Lana’s ankle twitched. Grace sighed. “You’re sure she’s okay?”

“She is now,” Jezzie said. “But only because we were there.”

Grace reached over and pulled the band of eyelashes from Lana’s shimmered-up eyelid, a caterpillar from a petal. Grace trusted nobody except for Riley, not even herself.

 • • • 

The next week, at work, Grace received an auction catalog and invitation from Phillips de Pury, the swanky auction house on Park Avenue. The auction was a Friday evening sale, half-commerce and half-party. The catalog promised Cecily Brown, Georg Herold, Ryan McGinley. The glossy, oversize pages showed furious paintings of tangled bodies at a lawn party-cum-orgy; sculptures of bent-over ballerinas made of wooden lathes, painted pink; photographs from a road trip taken by rich, skinny, naked twentysomethings. And Grace had received an invitation. How had the people at Phillips de Pury mistaken her for one of them?

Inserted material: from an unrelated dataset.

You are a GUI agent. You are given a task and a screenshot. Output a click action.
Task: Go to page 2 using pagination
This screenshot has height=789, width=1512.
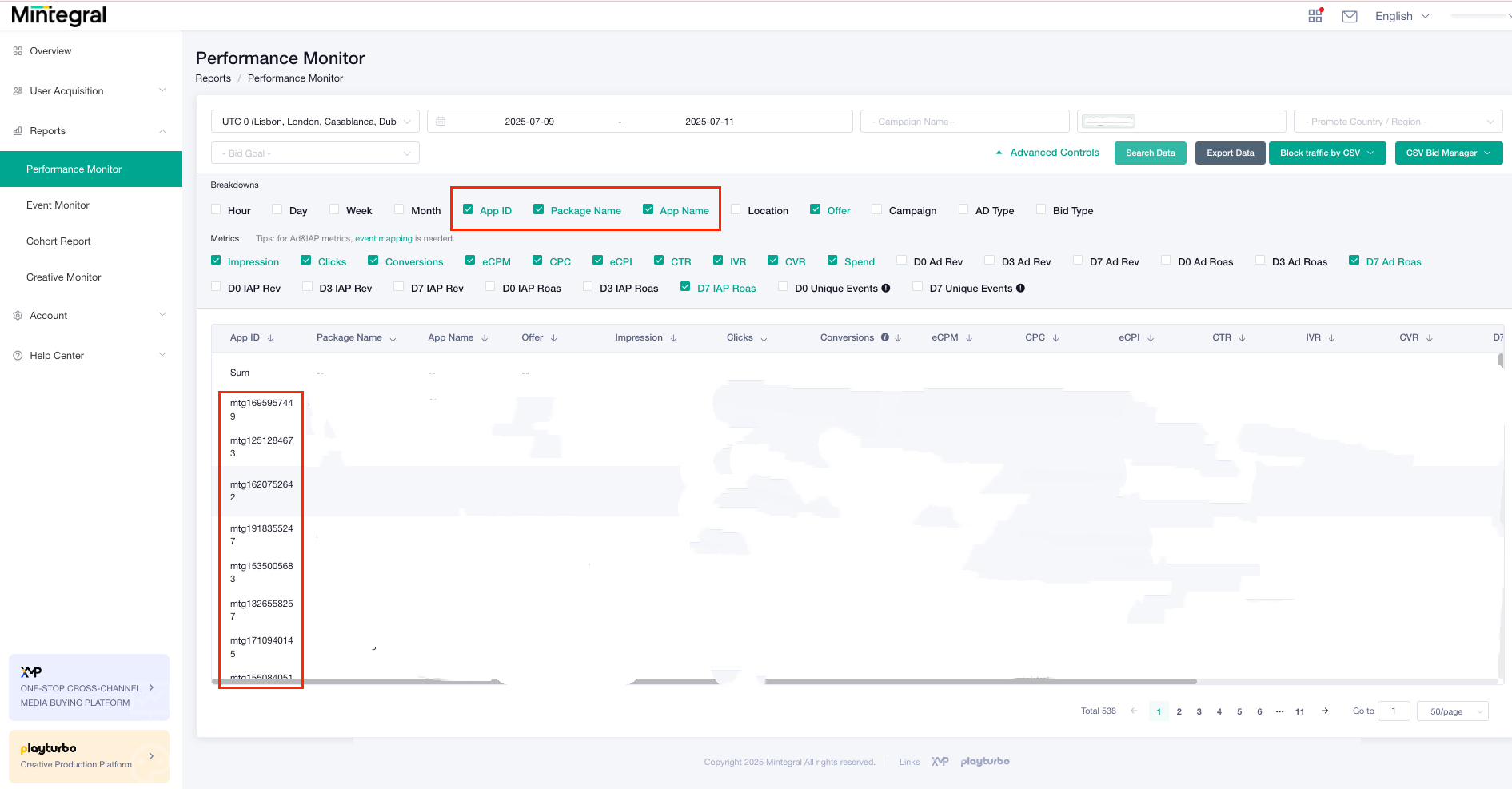point(1179,711)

“Oh, that happens all the time,” Bethany said. “When you register for any of the auction record websites, your name gets dropped into their piggy banks.”

“It’s not a real invitation?”

She looked up over her glasses. “Um, no, it’s a real invitation. It’s a public auction.”

“You should go!” Donald hollered. “Get dressed up, take a girlfriend! You’ll have a blast!”

Bethany rolled her eyes. “I mean, if you’re interested in contemporary.” She glanced at the catalog’s cover, a pornographic neo-Expressionist painting by Marcus Harvey called
Julie from Hull
. Then she looked at Grace and her tweed miniskirt and vintage blouse with the ironic Peter Pan collar. Grace wasn’t dressing like a girl from Garland anymore.